Excerpt.
::::::::
French press review 29 June 2017


Le Monde‘s international pages report that the United Nations is going to have 600 million dollars (530 million euros) less to spend on peacekeeping missions next year.

The budget reduction is the result of pressure from the United States.

President Donald Trump has promised to reduce American contributions to the United Nations.

The UN will still have 7.3 billion dollars (6.4 billion euros) for its peacekeepers, compared to the current figure of nearly 7.9 billion (6.9 billion euros), that’s a reduction of about seven percent.

Washington, which finances nearly one-third of the peacekeeping budget, had been asking for even more drastic cuts.

Antonio Guterres, the secretary general of the world body, had called for an increase in spending for the UN’s peacekeepers.

Le Monde says the cuts will affect Sudan’s Darfur and the DRC, with a reduction of the number of UN troops on duty in each case. The mission to Mali is unlikely to suffer.

President upstages prime minister

Right-wing paper Le Figaro gives the honours to little political battles.

First of all, it’s President Emmanuel Macron who is accused of a lack of tact in addressing the combined upper and lower houses of the French parliament just one day before his prime minister gets to expose his general political vision to the National Assembly.

Macron gets to be the star on Monday, leaving Philippe to pick up the threads on Tuesday.

Le Figaro says the timing is extraordinary, completely taking the wind from the prime minister’s sails.

The leader of the opposition Union of Democrats and Independents, Jean-Christophe Lagarde, says it’s a waste of time and money and he won’t be showing up. “We’ve had to listen to him in two successive election campaigns. What has he got to say now?” Macron is accused of “squeezing” the government by upstaging his prime minister.

Socialist parliamentarian Olivier Faure says we are witnessing the reinforcement of the president’s personal power with the prime minister left to play the supporting role.
::::::::
Record excerpts.
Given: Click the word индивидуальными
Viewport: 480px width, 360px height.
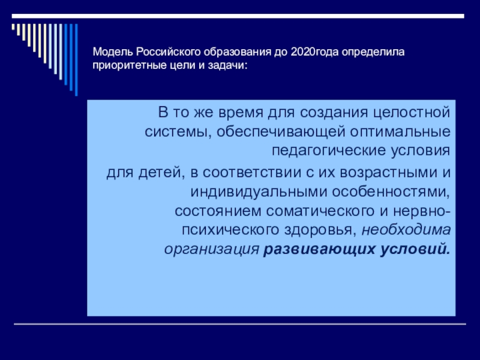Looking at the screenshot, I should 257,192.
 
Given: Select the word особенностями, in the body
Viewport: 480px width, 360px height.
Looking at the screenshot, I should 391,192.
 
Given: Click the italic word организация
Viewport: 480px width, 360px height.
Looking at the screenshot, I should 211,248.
::::::::
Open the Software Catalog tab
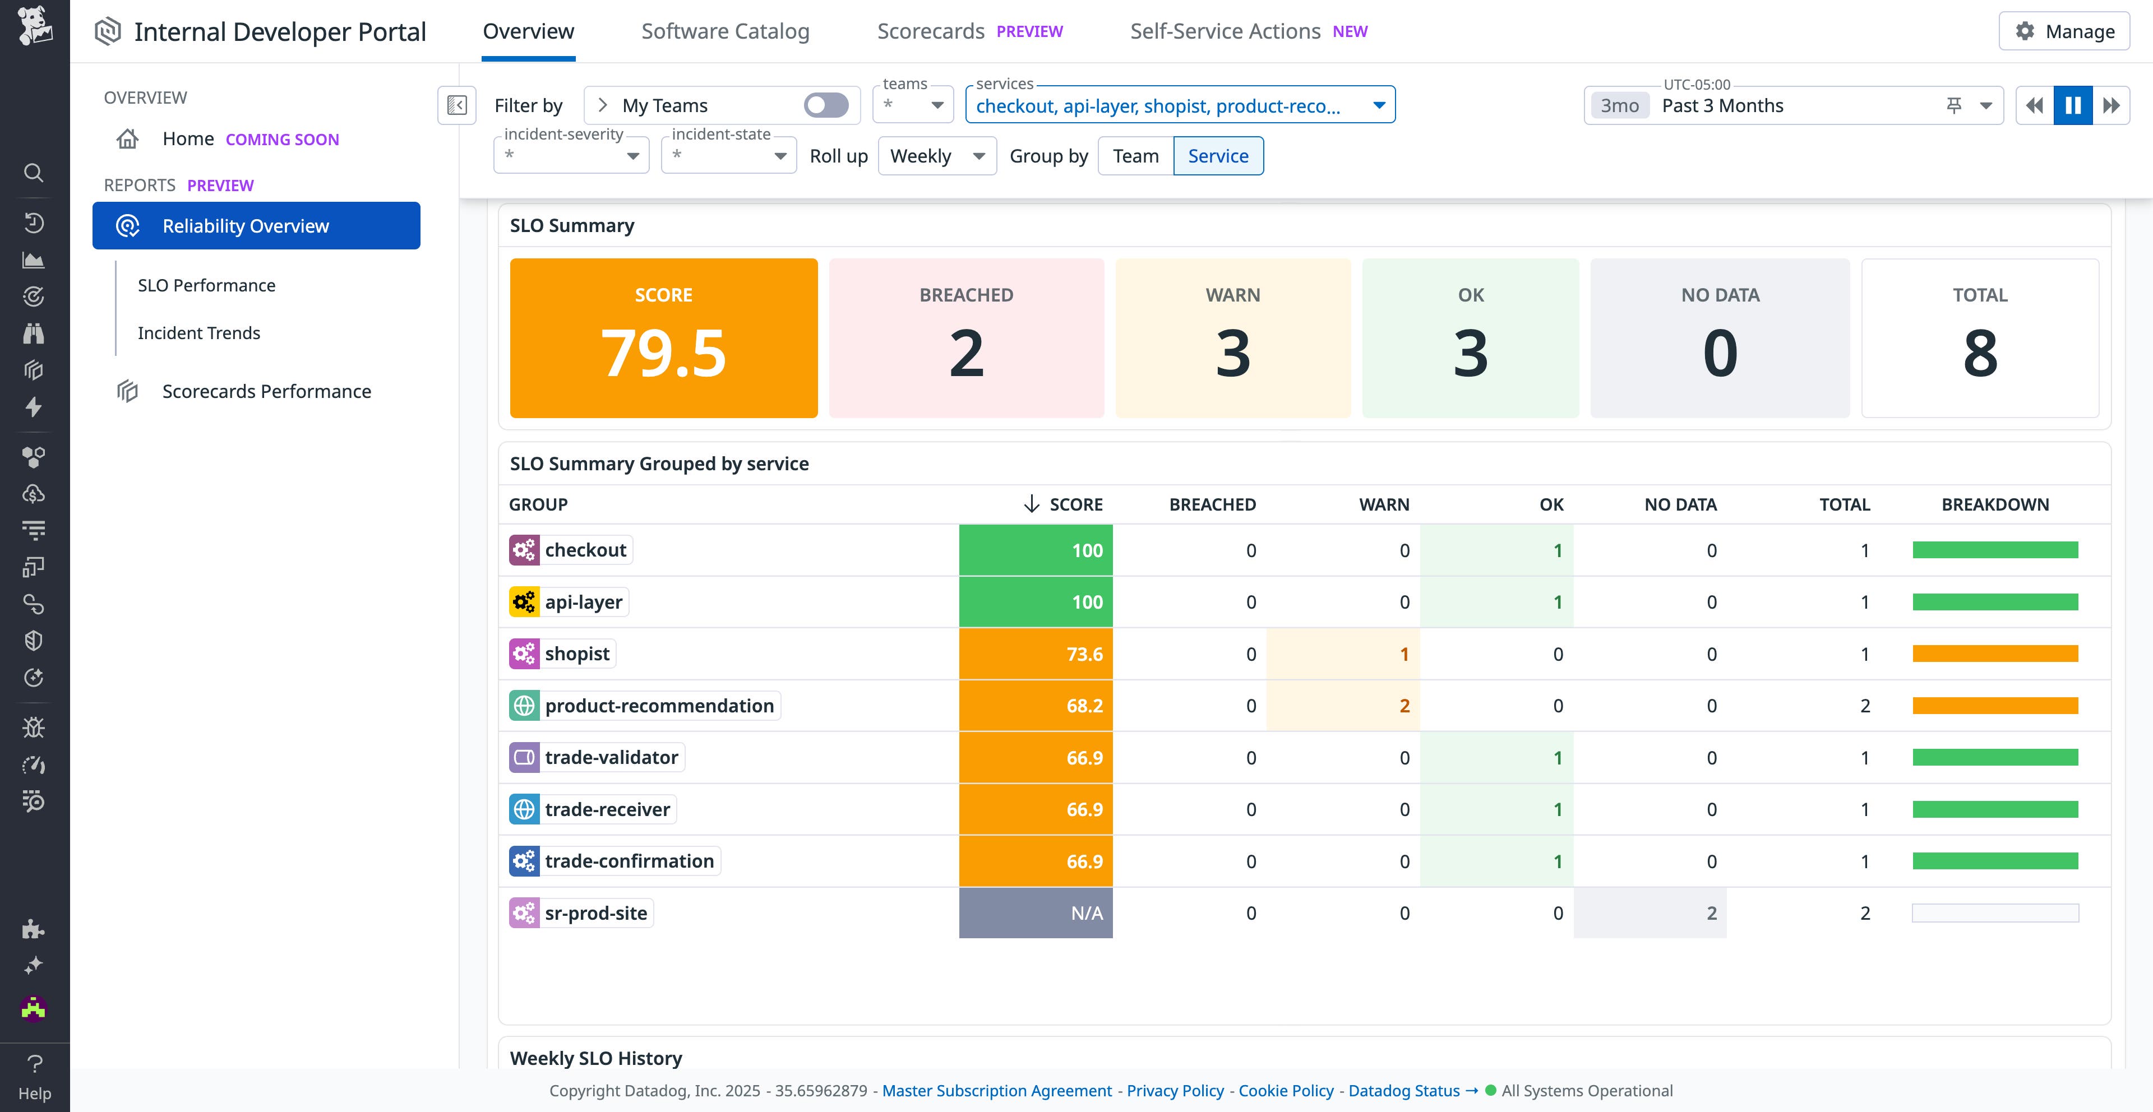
::::::::
Exercise task.
Answer these questions from the French press review:
(a) How much money will the UN still have for its peacekeepers next year?
(b) Where will the cuts reduce the number of UN troops on duty, according to Le Monde?
(c) Which opposition leader says he won't be showing up for Macron's address?

Task output.
(a) 7.3 billion dollars (6.4 billion euros)
(b) Sudan's Darfur and the DRC
(c) Jean-Christophe Lagarde, leader of the Union of Democrats and Independents